与世无争的帅哥 提交于 2021-02-19 02:36:05

问题


I am trying to do something like below:

public class SomeWrapper : ISomeWrapper{

  public static implicit operator ActualRec(ISomeWrapper someWrapper)
        {
            return ((SomeWrapper)someWrapper).SomeInfo;
        }
}

But this code fails, saying: "Either parameter or return type must be of type SomeWrapper".

I Understand the problem that compiling is stating. But I need this type conversionb because throughout my application I am using ISomeWrapper as the variable, storing SomeWrapper instance. (Also, SomeWrapper is the only class implementing ISomeWrapper).

Is there any way to do the implicit conversion if ISomeWrapper interface to the type that i know in my concrete class?

Edit: As suggested by all, implicit casting from interface is not possible in C#.

The reason I need to do this? I want to allow (implicitly) to the user of ISomeWrapper to invoke methods that need ActualRec as the parameter WITHOUT giving access to the users of ISomeWrapper to call methods/properties of ActualRec.

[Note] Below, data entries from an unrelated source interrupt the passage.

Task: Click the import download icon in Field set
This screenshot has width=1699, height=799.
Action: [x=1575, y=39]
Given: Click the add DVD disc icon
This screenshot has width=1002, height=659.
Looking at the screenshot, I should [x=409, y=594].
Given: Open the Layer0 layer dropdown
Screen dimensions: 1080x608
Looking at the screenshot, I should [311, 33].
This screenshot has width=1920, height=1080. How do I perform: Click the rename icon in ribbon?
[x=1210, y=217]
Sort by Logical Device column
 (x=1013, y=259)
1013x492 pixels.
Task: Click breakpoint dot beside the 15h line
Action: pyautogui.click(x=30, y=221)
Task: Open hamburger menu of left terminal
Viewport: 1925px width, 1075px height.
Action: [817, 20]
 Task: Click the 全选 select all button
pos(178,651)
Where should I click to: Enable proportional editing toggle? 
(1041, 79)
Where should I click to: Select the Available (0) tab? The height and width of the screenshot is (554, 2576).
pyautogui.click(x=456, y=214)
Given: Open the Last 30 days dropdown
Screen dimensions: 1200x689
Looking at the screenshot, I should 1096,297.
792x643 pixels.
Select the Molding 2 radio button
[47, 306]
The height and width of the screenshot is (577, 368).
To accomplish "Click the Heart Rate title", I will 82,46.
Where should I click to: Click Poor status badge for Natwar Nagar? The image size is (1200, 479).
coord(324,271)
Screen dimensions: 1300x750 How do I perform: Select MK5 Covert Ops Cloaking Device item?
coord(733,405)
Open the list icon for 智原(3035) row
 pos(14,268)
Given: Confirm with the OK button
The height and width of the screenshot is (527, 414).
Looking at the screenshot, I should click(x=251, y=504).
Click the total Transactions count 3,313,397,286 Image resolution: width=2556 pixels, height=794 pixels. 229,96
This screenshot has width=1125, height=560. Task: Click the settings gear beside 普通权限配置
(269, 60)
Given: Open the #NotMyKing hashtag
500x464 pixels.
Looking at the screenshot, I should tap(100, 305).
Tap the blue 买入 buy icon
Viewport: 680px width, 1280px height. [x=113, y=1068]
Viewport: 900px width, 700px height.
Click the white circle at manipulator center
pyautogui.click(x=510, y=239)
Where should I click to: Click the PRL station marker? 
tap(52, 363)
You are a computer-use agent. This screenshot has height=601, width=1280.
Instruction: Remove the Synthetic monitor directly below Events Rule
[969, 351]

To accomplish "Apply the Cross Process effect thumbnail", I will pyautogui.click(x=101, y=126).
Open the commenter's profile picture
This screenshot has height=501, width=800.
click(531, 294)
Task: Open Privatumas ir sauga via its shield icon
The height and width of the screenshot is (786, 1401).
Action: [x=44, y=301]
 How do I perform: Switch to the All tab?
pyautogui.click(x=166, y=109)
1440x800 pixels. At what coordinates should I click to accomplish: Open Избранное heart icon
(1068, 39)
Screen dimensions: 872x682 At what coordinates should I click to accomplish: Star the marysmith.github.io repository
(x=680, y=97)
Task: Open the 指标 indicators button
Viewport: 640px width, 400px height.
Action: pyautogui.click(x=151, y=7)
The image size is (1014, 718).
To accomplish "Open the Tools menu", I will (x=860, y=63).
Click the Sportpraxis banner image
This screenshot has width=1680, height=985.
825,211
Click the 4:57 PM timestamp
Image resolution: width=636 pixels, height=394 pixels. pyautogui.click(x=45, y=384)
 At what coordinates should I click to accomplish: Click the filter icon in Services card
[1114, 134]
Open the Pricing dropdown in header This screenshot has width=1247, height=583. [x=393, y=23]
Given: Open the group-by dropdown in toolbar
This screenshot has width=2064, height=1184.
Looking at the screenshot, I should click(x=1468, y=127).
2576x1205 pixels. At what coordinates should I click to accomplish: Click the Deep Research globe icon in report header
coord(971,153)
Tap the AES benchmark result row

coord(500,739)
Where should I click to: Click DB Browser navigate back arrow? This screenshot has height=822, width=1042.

For instance, If I include a property ActualRec in ISomeWrapper then users of ISomeWrapper would be able to call methods available in ActualRec ( Say, someWrapper.ActualRec.Dispose() ), which I DO NOT want to expose.

That's the reason for trying to find some implicit conversion.

Also, I do not want to user SomeWrapper across application.

Please suggest if there is some concept/pattern to get this done.

Thanks for your interest.


回答1:


I would say there is a flaw in your design. You're casting to a concrete type from an interface, that makes the use of the interface pretty pointless. The interface is a contract through which implementing types will conform to provide a required set of services. In your example, is the SomeInfo property not defined in the interface (contract)? If not, why are you trying to cast using the interface at all? You should be using SomeWrapper as the input argument itself.




回答2:


This is restricted in C#. Read below.

http://msdn.microsoft.com/en-us/library/aa664464%28VS.71%29.aspx

A class or struct is permitted to declare a conversion from a source type S to a target type T provided all of the following are true:

...

Neither S nor T is object or an interface-type.

Also,

User-defined conversions are not allowed to convert from or to interface-types. In particular, this restriction ensures that no user-defined transformations occur when converting to an interface-type, and that a conversion to an interface-type succeeds only if the object being converted actually implements the specified interface-type.




回答3:


C# does not allow this, because such feature would easily lead to unreadable code that would dazzle other developers. Try using an extension method instead:

public static class SomeWrapperExtensions
{
    public static ActualRec ToActualRec(
        this ISomeWrapper wrapper)
    {
        return ((SomeWrapper)someWrapper).SomeInfo;
    }
}

This allows you to do the convention in a way that would not surprise other developers:

ActualRec rec = wrapper.ToActualRec();

Note that this still if fragile though, because you don't know whether the ISomeWrapper actually represents a SomeWrapper implementation.